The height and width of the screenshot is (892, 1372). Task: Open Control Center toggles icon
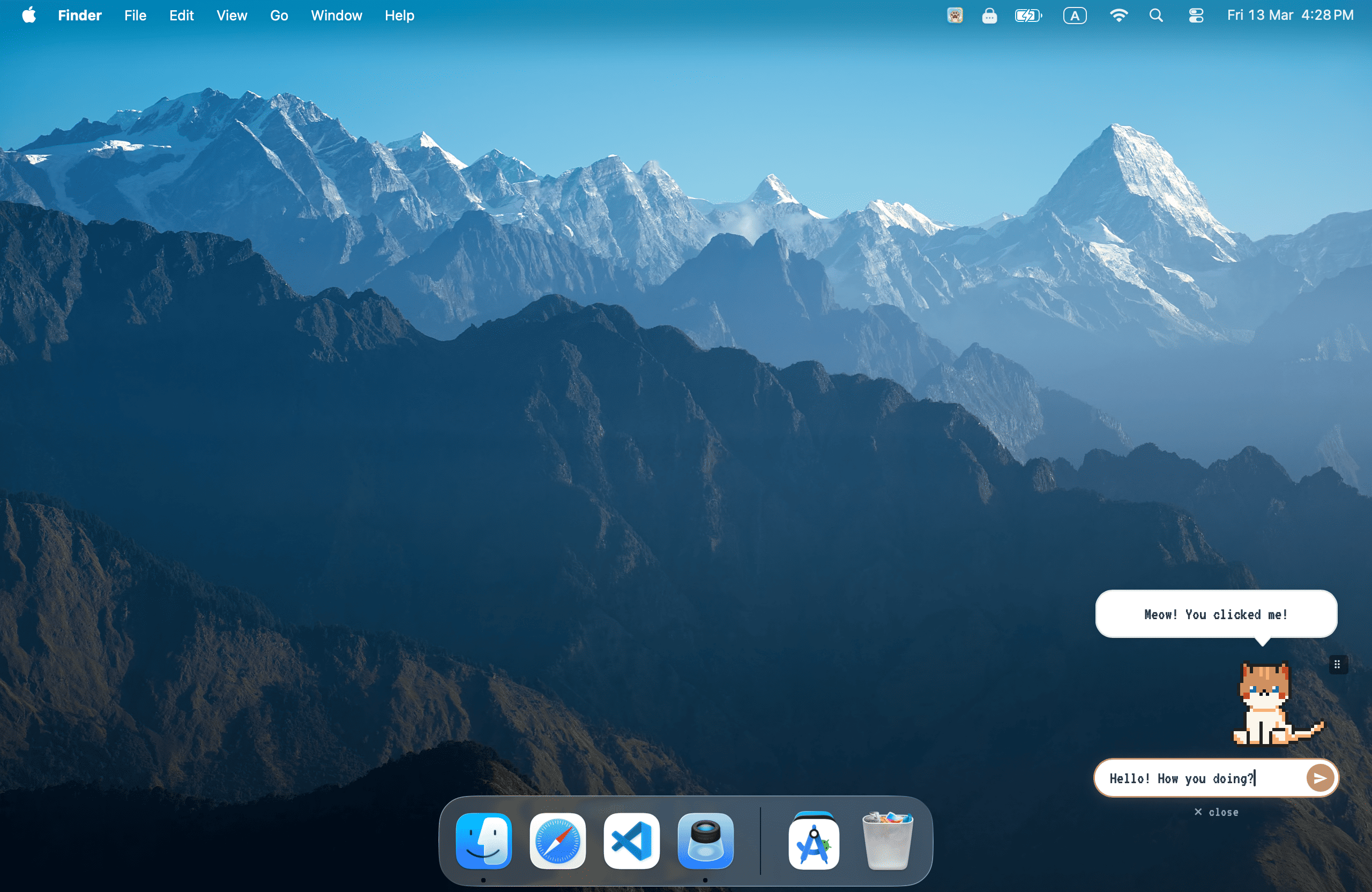coord(1196,16)
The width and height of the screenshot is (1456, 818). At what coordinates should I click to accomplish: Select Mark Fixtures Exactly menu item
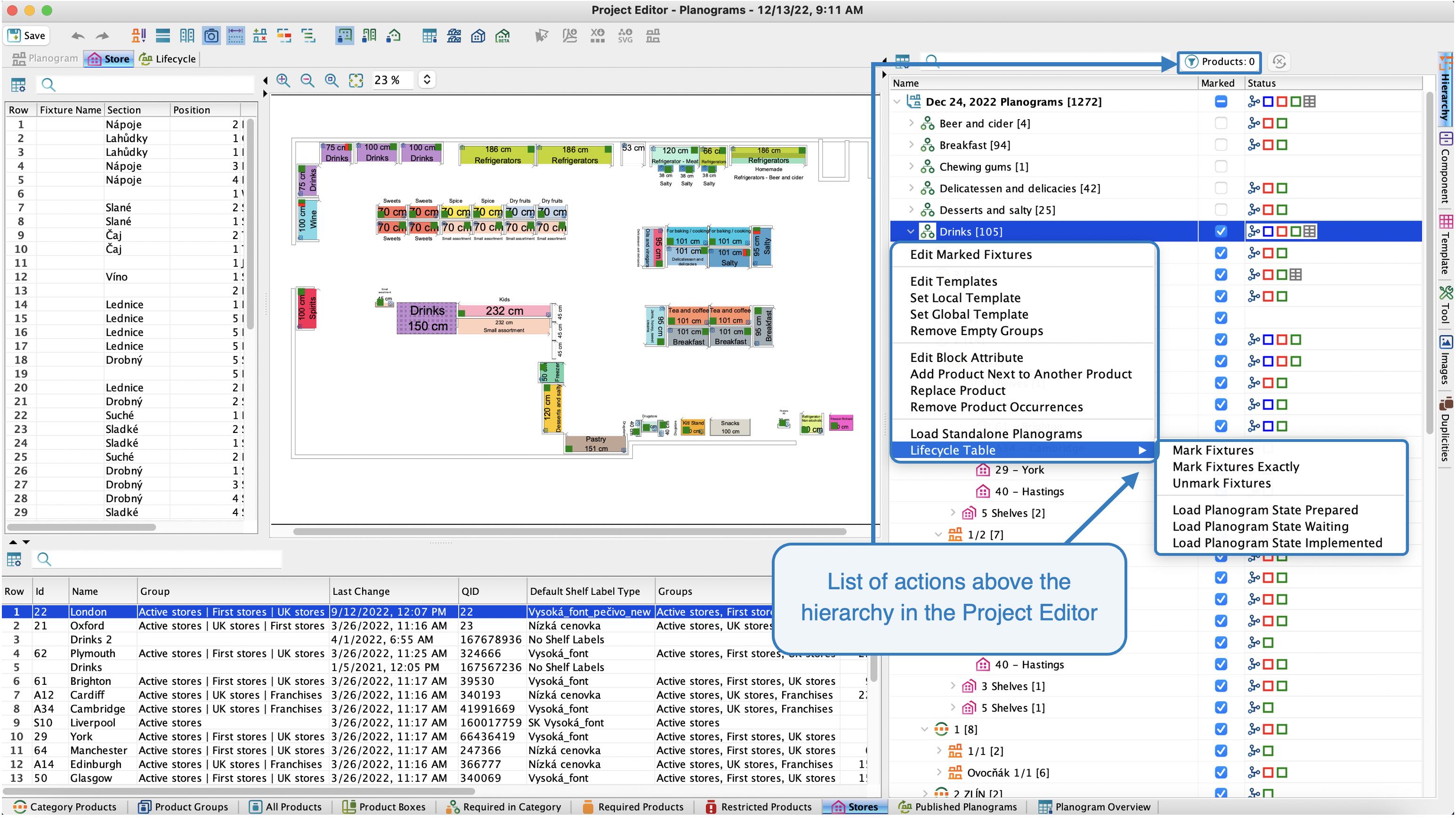tap(1236, 466)
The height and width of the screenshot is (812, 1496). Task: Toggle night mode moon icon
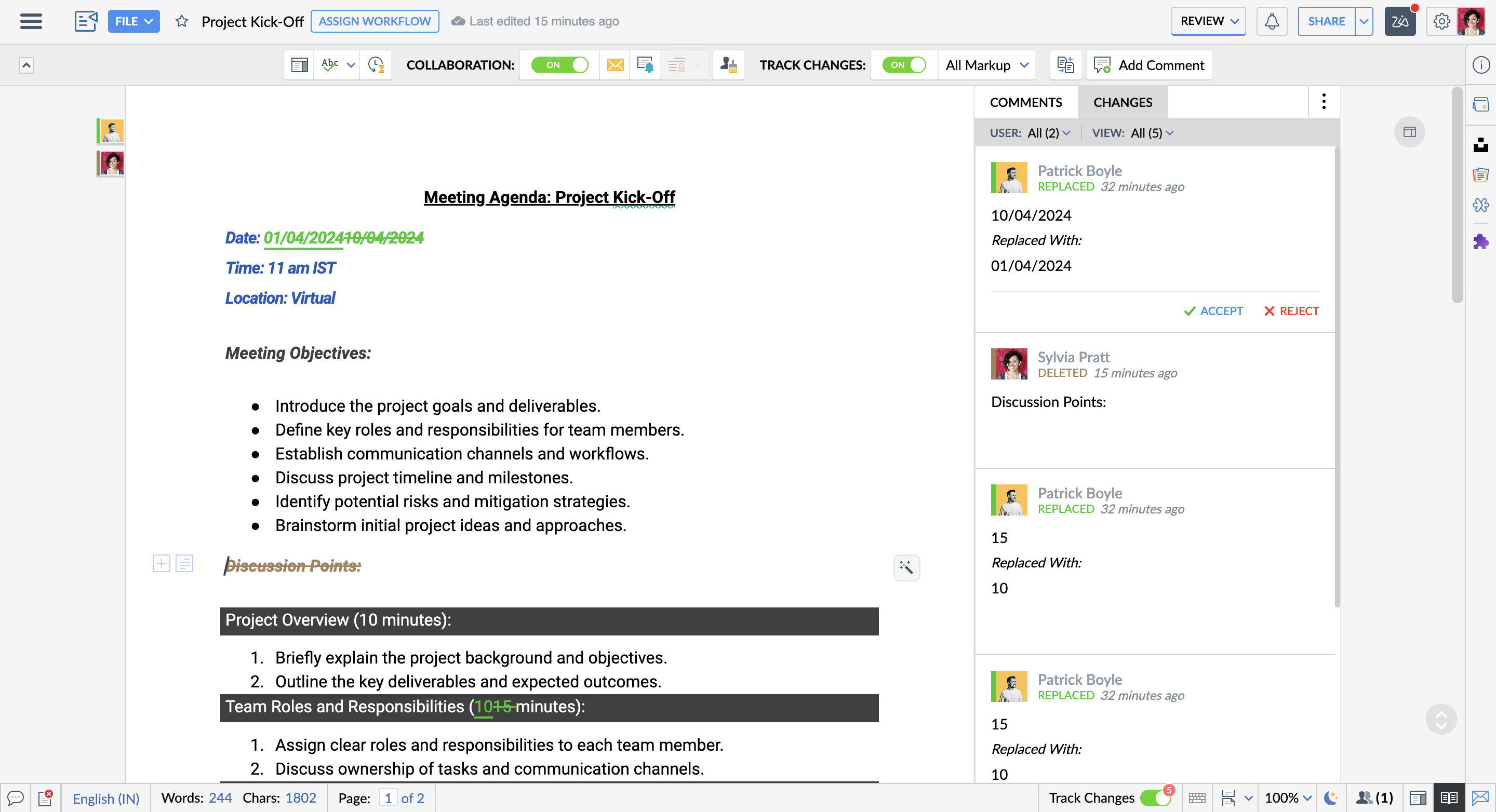[x=1330, y=797]
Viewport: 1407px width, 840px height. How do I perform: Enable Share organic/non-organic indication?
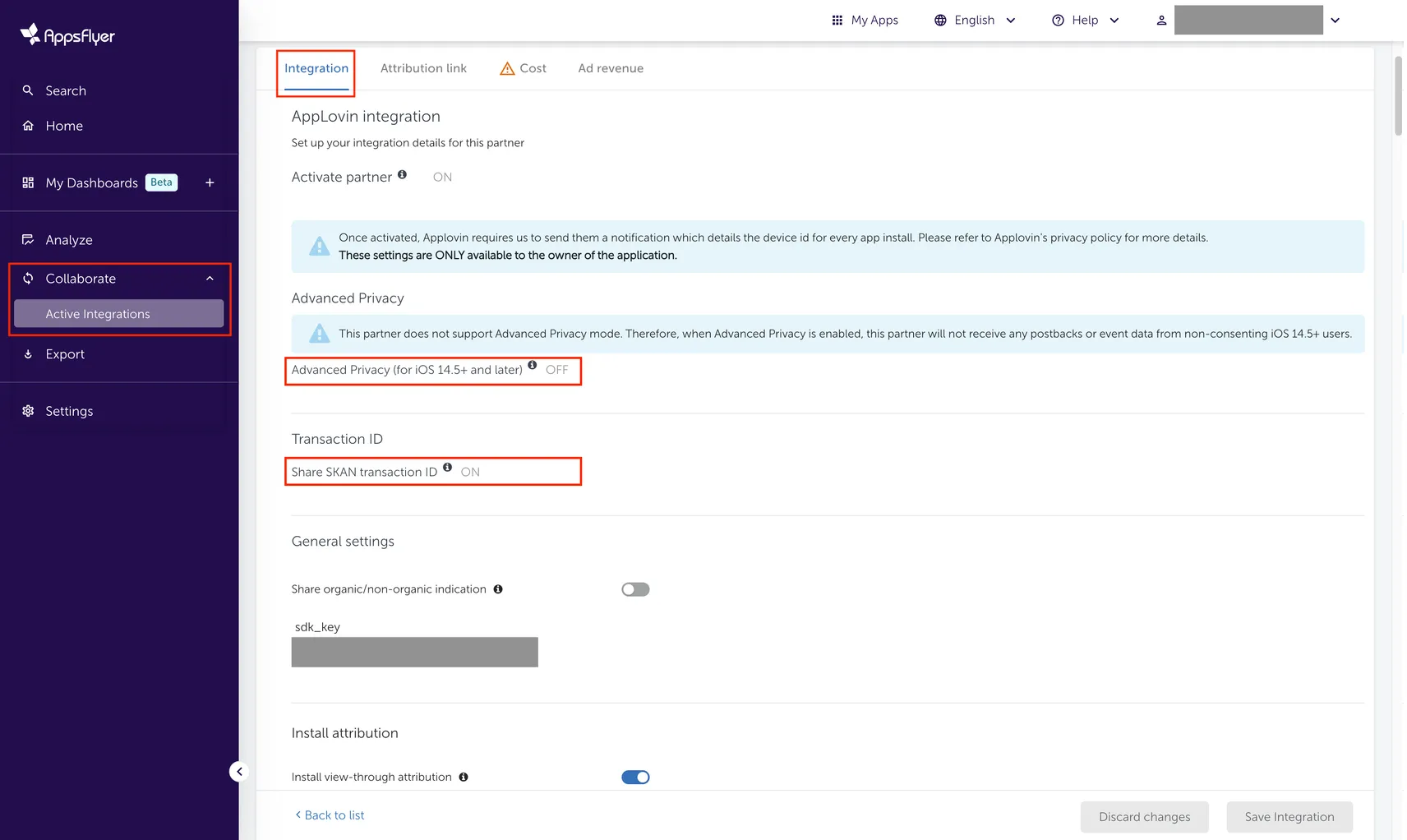(635, 588)
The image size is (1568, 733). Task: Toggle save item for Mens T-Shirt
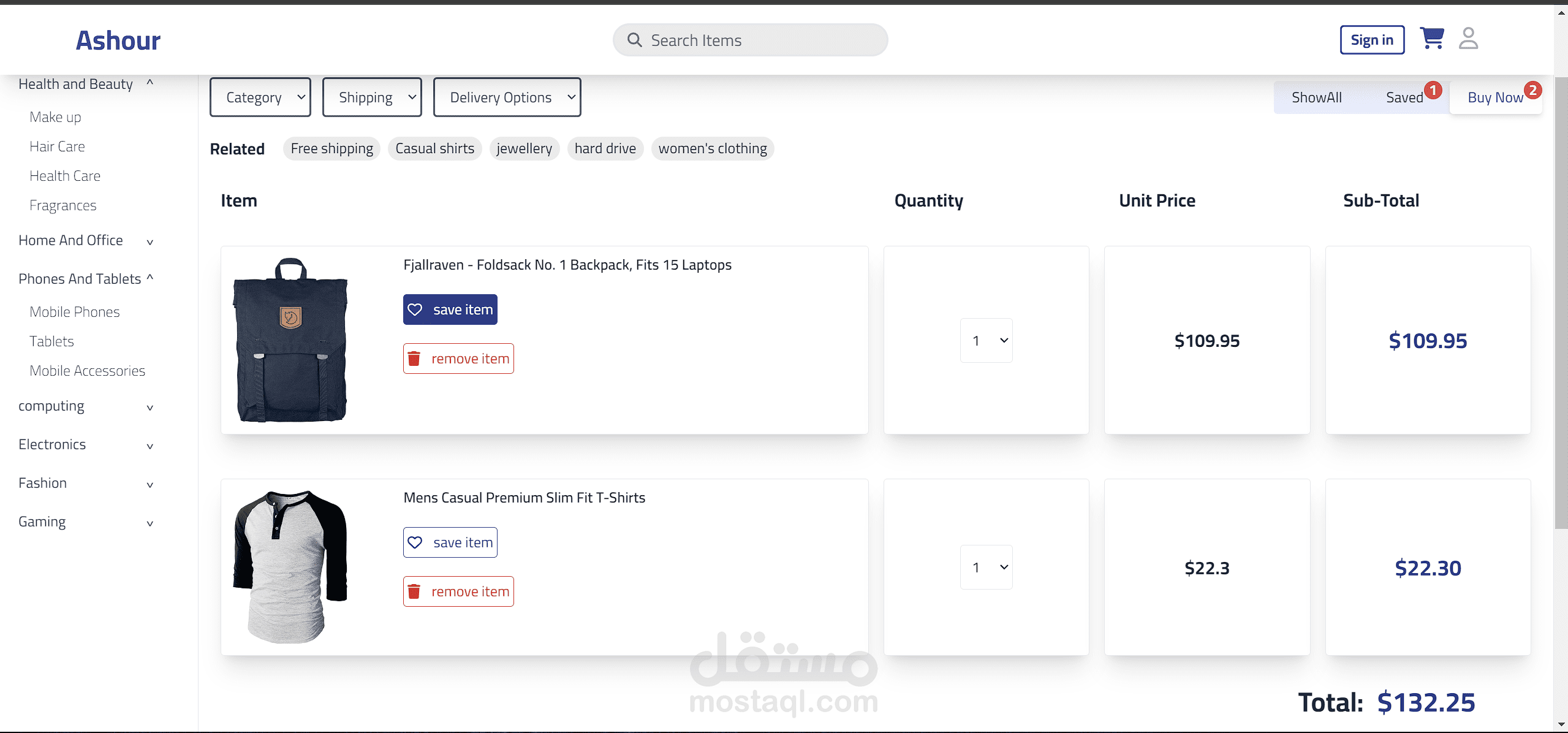(450, 543)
▬▬▬▬▬▬▬▬▬▬
Requirement —
Leave out the pictures and print each record exactly as it stands.

Written answer —
The height and width of the screenshot is (892, 1372). Task: Open Control Center toggles icon
coord(1196,16)
The width and height of the screenshot is (1456, 818). At what coordinates should I click to accomplish: Select Mark Fixtures Exactly menu item
tap(1236, 466)
The height and width of the screenshot is (812, 1496). Task: Toggle night mode moon icon
[x=1330, y=797]
Viewport: 1407px width, 840px height. How do I perform: Enable Share organic/non-organic indication?
(635, 588)
The image size is (1568, 733). Task: Toggle save item for Mens T-Shirt
(450, 543)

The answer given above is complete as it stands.